The Richmond Fed's community college team recently unveiled results of the 2024 Survey of Community College Outcomes during a webinar that highlighted key findings and insights from two community college presidents.
The Complications of Full-Time Equivalent Funding Formulas
Funding formulas for community colleges and four-year institutions tend to be based primarily on the number of full-time equivalent (FTE) students enrolled at the institution. In most states, institutions receive some form of base funding that is not dependent on FTEs, but additional funding above the base is dependent on FTEs. For example, last year in North Carolina, each community college received base funding of $491,475 for curriculum instruction. Additional funds above that amount were allotted based on FTE enrollment and the course subject matter, with high-demand areas, such as nursing and welding, receiving higher funding per FTE than courses in fields such as economics and political science. In our outreach to community colleges, we frequently hear concerns about relying on FTE enrollment as a dominant factor in funding, especially as community college leaders look toward the future.

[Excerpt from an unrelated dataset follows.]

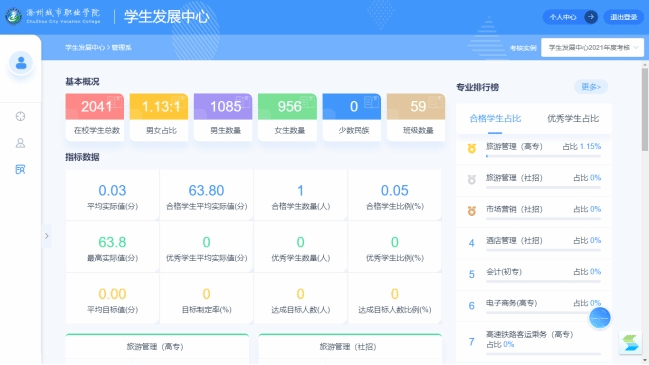Click the gold medal icon for 旅游管理（高专）

click(471, 148)
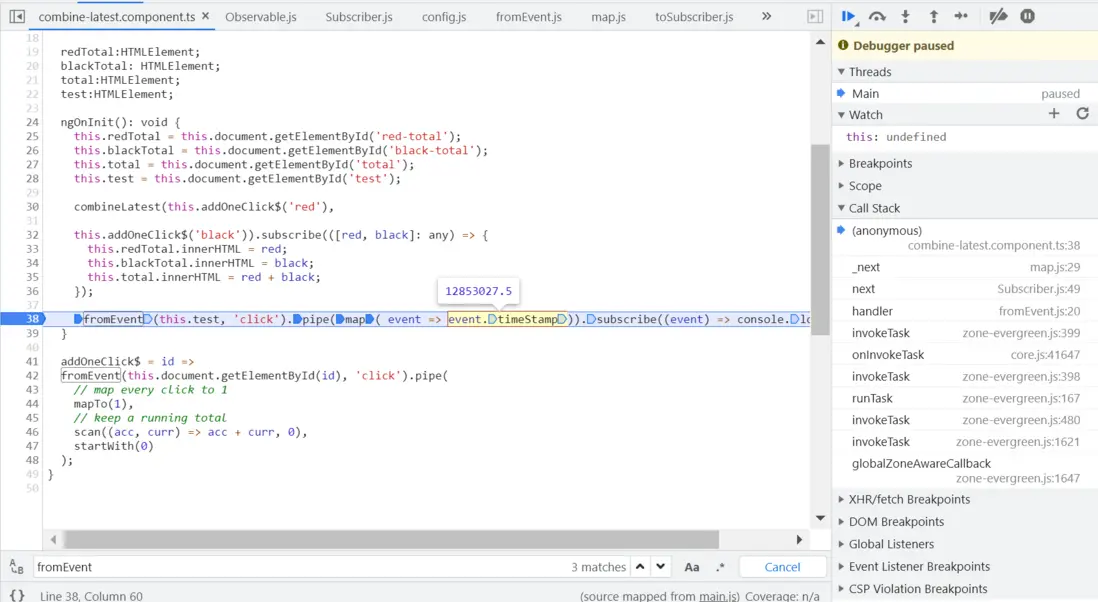This screenshot has height=602, width=1098.
Task: Hide the file navigator sidebar
Action: [x=17, y=17]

How FTE Enrollment Is Calculated
State policymakers decide the number of credits that comprise an FTE based on how many credits they expect a full-time student to take in a given year. In most Fifth District states, one FTE represents 30 credit hours of classes taken by a student during an academic year, except for North Carolina, where one FTE represents 32 credit hours. FTE enrollment is then calculated by taking the total number of credit hours at a college in a given year and dividing it by 30, or 32, in the case of North Carolina.
So, let's assume that a Virginia community college student takes two classes each in the spring and fall semesters and one summer course, each worth three credit hours. Over the course of a year, he or she would take a total of 15 credit hours, equaling 0.5 FTEs.
Why Does It Matter?
There are two issues with FTE-based formulas that we hear about from Fifth District community colleges. First, the gap between FTE enrollment and headcount enrollment — where you count every single student equally — is much larger at community colleges than at four-year institutions. In 2021, the ratio of FTE enrollment to headcount enrollment was 0.81 at four-year public institutions in the Fifth District and 0.50 at community colleges. This is because many community college students attend part time, while a larger percentage of students at four-year institutions are enrolled full time. When considering this ratio across Fifth District states, a sizable difference exists, with South Carolina and Virginia having the largest gaps.
This gap contributes to the funding disparities observed between institution types within states, which we discussed in this recent District Digest. We've talked to some community college leaders who are worried about this gap increasing over time, as demand has been shifting toward shorter-term programs at community colleges (e.g., a one-year certificate) and away from traditional two-year associate degree and transfer programs. In fact, as more students shift to shorter-term programs, there is the potential for FTE enrollment to fall alongside an increase in headcount enrollment.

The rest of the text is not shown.